## start ENTRIES SUPPLIED

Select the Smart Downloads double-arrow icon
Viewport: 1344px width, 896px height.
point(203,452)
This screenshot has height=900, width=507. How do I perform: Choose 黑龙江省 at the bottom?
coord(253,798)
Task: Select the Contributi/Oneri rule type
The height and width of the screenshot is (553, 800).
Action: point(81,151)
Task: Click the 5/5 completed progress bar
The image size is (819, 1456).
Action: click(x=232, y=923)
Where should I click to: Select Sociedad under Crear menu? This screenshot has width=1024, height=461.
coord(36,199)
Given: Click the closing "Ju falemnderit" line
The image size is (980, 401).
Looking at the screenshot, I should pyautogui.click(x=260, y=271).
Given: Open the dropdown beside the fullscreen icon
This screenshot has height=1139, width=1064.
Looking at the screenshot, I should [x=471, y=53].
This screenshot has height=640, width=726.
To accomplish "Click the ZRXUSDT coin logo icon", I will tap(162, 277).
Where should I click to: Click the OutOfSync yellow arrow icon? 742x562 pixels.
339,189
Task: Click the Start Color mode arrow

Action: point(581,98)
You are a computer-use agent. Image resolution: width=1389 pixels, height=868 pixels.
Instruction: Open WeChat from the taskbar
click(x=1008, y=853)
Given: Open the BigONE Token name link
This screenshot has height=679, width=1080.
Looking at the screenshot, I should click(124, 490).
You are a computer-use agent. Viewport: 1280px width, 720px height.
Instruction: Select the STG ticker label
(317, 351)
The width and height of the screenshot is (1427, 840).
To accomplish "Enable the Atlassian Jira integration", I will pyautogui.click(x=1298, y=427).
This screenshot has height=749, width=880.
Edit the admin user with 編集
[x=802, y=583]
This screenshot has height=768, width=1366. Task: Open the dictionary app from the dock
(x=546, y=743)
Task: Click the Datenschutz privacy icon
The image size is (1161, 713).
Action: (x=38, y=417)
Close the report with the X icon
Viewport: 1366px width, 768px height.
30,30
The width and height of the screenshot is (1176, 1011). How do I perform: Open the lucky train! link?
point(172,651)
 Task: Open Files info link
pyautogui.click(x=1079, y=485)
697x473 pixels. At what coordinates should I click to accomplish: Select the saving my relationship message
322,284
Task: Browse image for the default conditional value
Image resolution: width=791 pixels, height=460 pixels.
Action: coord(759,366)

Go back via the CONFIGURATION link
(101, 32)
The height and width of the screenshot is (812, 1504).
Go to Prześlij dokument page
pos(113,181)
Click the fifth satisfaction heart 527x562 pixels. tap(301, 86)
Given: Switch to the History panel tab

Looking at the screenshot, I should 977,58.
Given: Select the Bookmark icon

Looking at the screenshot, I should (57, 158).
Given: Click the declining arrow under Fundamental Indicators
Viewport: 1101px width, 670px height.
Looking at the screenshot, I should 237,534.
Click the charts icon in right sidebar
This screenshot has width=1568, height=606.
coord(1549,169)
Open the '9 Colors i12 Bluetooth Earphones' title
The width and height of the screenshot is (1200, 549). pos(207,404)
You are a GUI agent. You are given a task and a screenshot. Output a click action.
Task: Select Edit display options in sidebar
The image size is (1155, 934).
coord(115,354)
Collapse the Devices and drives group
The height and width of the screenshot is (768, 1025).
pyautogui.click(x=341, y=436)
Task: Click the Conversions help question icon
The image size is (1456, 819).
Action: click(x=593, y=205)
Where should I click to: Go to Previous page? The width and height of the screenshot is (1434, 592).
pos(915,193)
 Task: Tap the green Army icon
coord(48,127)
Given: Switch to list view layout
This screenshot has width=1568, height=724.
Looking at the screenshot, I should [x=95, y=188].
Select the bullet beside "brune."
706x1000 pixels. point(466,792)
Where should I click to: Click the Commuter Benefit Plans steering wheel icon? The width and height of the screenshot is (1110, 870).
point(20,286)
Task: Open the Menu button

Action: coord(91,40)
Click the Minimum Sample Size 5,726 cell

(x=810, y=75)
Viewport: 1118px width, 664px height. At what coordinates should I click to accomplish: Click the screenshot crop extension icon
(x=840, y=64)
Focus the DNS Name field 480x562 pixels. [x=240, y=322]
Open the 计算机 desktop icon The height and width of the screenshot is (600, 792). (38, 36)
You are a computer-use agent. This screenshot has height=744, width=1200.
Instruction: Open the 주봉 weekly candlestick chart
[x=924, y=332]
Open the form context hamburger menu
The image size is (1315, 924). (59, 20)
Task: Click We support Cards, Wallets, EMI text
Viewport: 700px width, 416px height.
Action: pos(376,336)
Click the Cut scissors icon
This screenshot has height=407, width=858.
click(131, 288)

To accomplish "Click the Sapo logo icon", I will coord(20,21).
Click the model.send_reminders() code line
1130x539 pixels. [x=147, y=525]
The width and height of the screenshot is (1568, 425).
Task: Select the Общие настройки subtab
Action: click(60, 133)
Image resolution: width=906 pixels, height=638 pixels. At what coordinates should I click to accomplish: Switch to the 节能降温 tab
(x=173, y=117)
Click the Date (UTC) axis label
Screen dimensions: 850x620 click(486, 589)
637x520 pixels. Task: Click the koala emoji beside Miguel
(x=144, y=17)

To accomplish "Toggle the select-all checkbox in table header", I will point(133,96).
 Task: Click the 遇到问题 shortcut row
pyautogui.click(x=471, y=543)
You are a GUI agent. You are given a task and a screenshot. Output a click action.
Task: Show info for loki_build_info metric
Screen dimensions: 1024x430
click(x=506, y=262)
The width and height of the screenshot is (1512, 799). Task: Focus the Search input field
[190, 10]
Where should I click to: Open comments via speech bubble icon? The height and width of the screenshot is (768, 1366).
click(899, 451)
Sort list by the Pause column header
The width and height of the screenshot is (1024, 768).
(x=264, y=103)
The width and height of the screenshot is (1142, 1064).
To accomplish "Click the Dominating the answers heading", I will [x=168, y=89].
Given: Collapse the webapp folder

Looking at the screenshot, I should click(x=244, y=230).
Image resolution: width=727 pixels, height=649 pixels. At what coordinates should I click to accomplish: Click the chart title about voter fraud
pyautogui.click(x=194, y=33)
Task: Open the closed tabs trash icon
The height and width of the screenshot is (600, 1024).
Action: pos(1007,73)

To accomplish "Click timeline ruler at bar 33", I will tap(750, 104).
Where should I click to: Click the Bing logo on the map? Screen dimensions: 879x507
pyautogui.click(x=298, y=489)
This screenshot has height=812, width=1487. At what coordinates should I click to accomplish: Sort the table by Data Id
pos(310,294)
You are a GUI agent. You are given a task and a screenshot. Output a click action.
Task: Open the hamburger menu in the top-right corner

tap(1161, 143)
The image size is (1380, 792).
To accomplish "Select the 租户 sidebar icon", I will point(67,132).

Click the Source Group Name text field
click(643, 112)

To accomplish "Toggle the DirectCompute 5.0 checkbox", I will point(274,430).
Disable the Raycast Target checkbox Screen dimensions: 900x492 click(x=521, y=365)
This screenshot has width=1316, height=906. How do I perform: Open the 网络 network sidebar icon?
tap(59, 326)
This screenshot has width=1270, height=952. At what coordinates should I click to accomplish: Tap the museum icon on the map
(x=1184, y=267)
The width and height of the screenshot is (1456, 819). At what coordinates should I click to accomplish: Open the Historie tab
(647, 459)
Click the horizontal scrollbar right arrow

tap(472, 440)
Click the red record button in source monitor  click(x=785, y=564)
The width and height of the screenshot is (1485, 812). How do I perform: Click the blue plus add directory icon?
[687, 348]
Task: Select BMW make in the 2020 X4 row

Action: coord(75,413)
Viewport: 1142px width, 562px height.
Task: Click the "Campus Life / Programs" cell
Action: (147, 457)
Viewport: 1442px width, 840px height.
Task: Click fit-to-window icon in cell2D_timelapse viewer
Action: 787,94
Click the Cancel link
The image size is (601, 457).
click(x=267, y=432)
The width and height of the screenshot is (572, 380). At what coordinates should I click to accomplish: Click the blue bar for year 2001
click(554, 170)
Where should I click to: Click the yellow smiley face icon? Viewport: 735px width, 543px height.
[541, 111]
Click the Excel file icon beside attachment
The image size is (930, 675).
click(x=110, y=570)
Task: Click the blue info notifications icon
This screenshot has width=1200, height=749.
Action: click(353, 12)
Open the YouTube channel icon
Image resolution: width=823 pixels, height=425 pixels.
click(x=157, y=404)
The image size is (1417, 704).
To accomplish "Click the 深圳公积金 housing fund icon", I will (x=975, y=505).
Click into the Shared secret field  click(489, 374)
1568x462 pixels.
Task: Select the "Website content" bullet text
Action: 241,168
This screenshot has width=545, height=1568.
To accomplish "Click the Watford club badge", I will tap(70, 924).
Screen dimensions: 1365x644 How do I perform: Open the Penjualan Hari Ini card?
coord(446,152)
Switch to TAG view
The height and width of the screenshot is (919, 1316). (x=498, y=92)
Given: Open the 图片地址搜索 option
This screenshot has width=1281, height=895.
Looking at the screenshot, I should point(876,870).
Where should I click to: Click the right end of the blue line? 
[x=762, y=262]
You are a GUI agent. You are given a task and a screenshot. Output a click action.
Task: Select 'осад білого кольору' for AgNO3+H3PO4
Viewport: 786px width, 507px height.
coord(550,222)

## end ENTRIES SUPPLIED

Reproduce the material above word for word, from its first line through the line containing "(x=546, y=743)", including both ends.

Select the Smart Downloads double-arrow icon
Viewport: 1344px width, 896px height.
point(203,452)
This screenshot has height=900, width=507. How do I perform: Choose 黑龙江省 at the bottom?
coord(253,798)
Task: Select the Contributi/Oneri rule type
The height and width of the screenshot is (553, 800).
Action: point(81,151)
Task: Click the 5/5 completed progress bar
The image size is (819, 1456).
Action: click(x=232, y=923)
Where should I click to: Select Sociedad under Crear menu? This screenshot has width=1024, height=461.
coord(36,199)
Given: Click the closing "Ju falemnderit" line
The image size is (980, 401).
Looking at the screenshot, I should pyautogui.click(x=260, y=271).
Given: Open the dropdown beside the fullscreen icon
This screenshot has height=1139, width=1064.
Looking at the screenshot, I should [x=471, y=53].
This screenshot has height=640, width=726.
To accomplish "Click the ZRXUSDT coin logo icon", I will tap(162, 277).
Where should I click to: Click the OutOfSync yellow arrow icon? 742x562 pixels.
339,189
Task: Click the Start Color mode arrow

Action: point(581,98)
You are a computer-use agent. Image resolution: width=1389 pixels, height=868 pixels.
Instruction: Open WeChat from the taskbar
click(x=1008, y=853)
Given: Open the BigONE Token name link
This screenshot has height=679, width=1080.
Looking at the screenshot, I should click(124, 490).
You are a computer-use agent. Viewport: 1280px width, 720px height.
Instruction: Select the STG ticker label
(317, 351)
The width and height of the screenshot is (1427, 840).
To accomplish "Enable the Atlassian Jira integration", I will pyautogui.click(x=1298, y=427).
This screenshot has height=749, width=880.
Edit the admin user with 編集
[x=802, y=583]
This screenshot has height=768, width=1366. Task: Open the dictionary app from the dock
(x=546, y=743)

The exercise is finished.